When I was growing up in the 1960s on Manhattan’s Upper West Side, “awe” was a word to be memorized for spelling tests. My High Holy Day memories were of new patent leather shoes, Lichtman’s round raisin challah dipped in honey and a synagogue service that was more “night at the opera” than a meeting between man and his Maker.

My parents were Hungarians, survivors. In those pre-Spielberg/March of the Living years, they didn’t talk about their prewar or wartime lives. In those years, nobody talked. Back then, the goal was to forget the past and start a new life as a good, happy American. One of the few memories that seeped through from their previous lives was of shlugging kaparos, engaging in the pre-Yom Kippur penitential ceremony performed by swinging a live chicken over one’s head.

Decades later, both my parents still remembered all the words of prayer that accompanied the great chicken swing.

Zoys Kapurasi, zoys temirasi, zoys chalifasi….”

Not that they ever brought a live chicken home for me to swing. Perhaps somewhere in the wilds of Brooklyn people were still performing this ritual, but as far as I was concerned, kaparos were as extinct as Temple sacrifices.

Then I moved to Israel and became religiously devout. While many parts of the Holy Land look more like Los Angeles or Miami, certain Jerusalem neighborhoods seem to have been lifted out of prewar Europe. During the days between Rosh Hashanah and Yom Kippur, these places boast street-side stands stocked with live chickens — for kaparos.

Though I actively sought out all things Jewish, my animal phobia kept me away from kaparos. If a stray cat brushing up against my legs makes me quiver in fear, how could I consider grabbing hold of a live chicken? Besides, there was a perfectly acceptable way out — kaparos with money, swinging a bag of coins over ones head. One animal rights inclined rabbi has even ruled that this method is preferable because he feels that the swing is unkind to the birds.

Then, one year, I was in Geula, Orthodox Jerusalem’s main commercial district, with my then 6-year-old daughter.
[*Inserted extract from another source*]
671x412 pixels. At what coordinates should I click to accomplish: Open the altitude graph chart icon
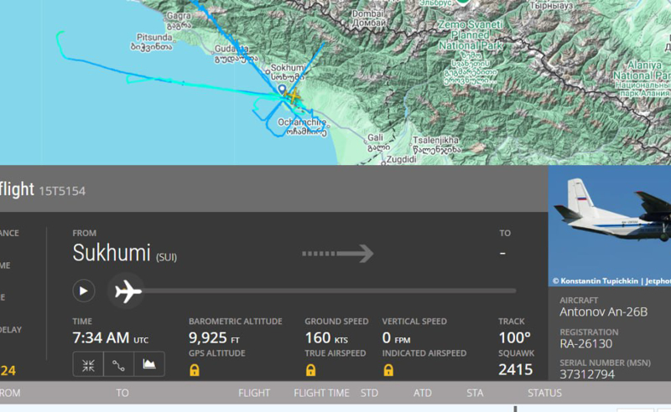[149, 364]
In between visits to the bakery, the pickle store and the little girls dress boutique, we stumbled upon an open-air kaparos station.
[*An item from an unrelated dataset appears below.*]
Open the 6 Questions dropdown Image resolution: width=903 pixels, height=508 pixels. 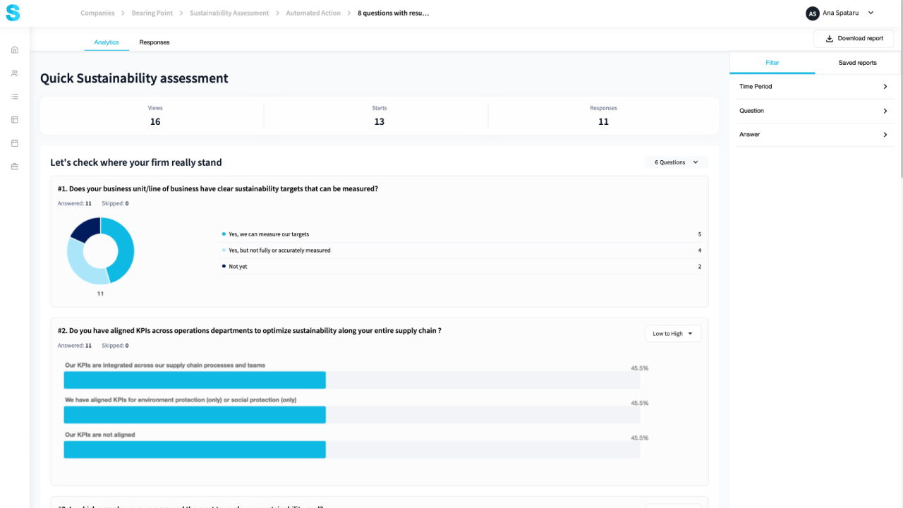[x=676, y=162]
Six-year-olds are generally fascinated by live animals; it’s an age when children love a visit to the zoo. But my daughter wasn’t interested, she was tired and wanted to go home.
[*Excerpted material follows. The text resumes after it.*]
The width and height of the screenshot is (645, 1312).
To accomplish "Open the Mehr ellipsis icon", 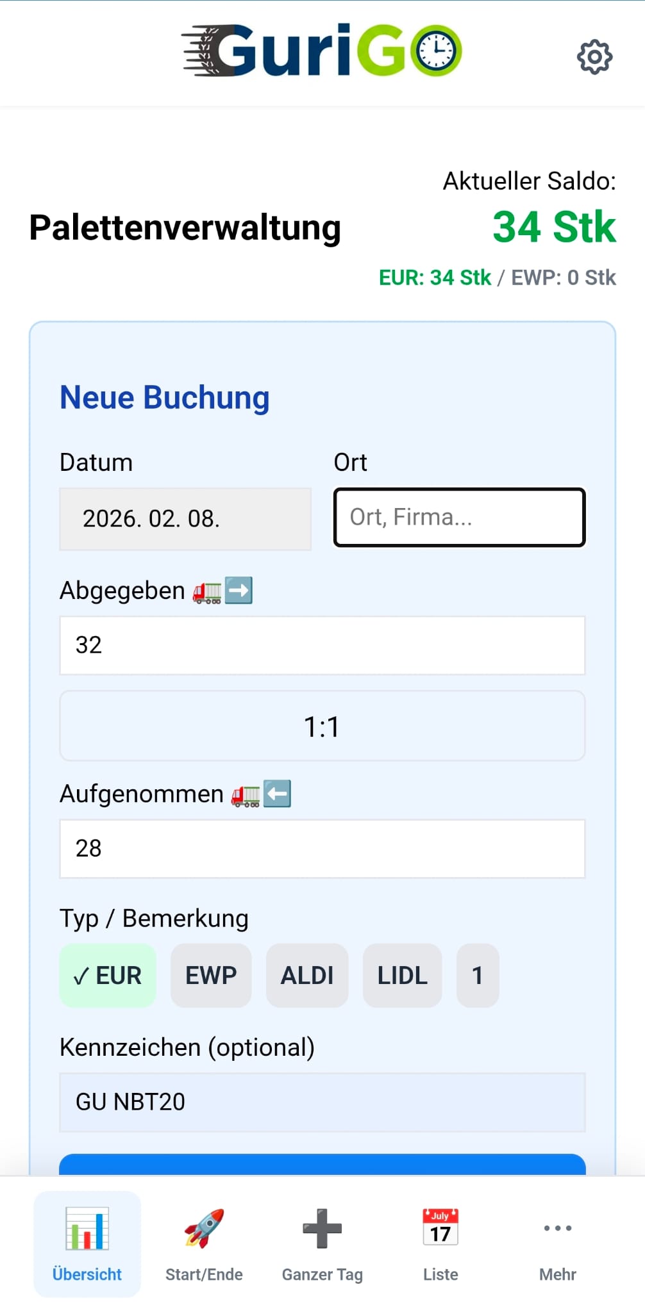I will pos(557,1227).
I was the one who felt drawn in, pulled by a metaphysical magnet even stronger than my fear. Under the starry sky, surrounded by my daughter and dozens of orange plastic crates full of live chickens, I felt transported to the Hungarian villages of my parents’ youth.

“Could we?” I asked my daughter.

“Is it quick?”

“Yes,” I said, but I didn’t know. I didn’t even know if we would be able to perform kaparos there. Maybe you needed to reserve your chicken in advance.

“No, it’s okay,” the young Hasid in charge said.

The price was reasonable: only the cost of the bird. And afterward a needy family would eat it. I would be fulfilling all three parts of penitence process — prayer, repentance and charity — in one short ceremony.

The Hasid pulled out a plump white hen. All the chickens were white as a symbol of purity. The hen looked reasonably content — perhaps not as blissfully happy as its free-range brothers, but not abused in any way that was apparent to me.

Would I have to swing it? How could I do this without getting scratched or defecated on?

“Help.”

A miracle happened. The Hasid never gave me the chicken. He held it, swinging it lightly over our heads. All my daughter and I had to do was say the words.

For years, I’ve struggled with formal prayers; the holy words fuzz up, and my mind meanders. But now I felt rooted in the text.

“Sons of man… sitting in darkness… bound in affliction and chains of iron.”

I imagined my two grandmothers cremated in Hitler’s furnaces.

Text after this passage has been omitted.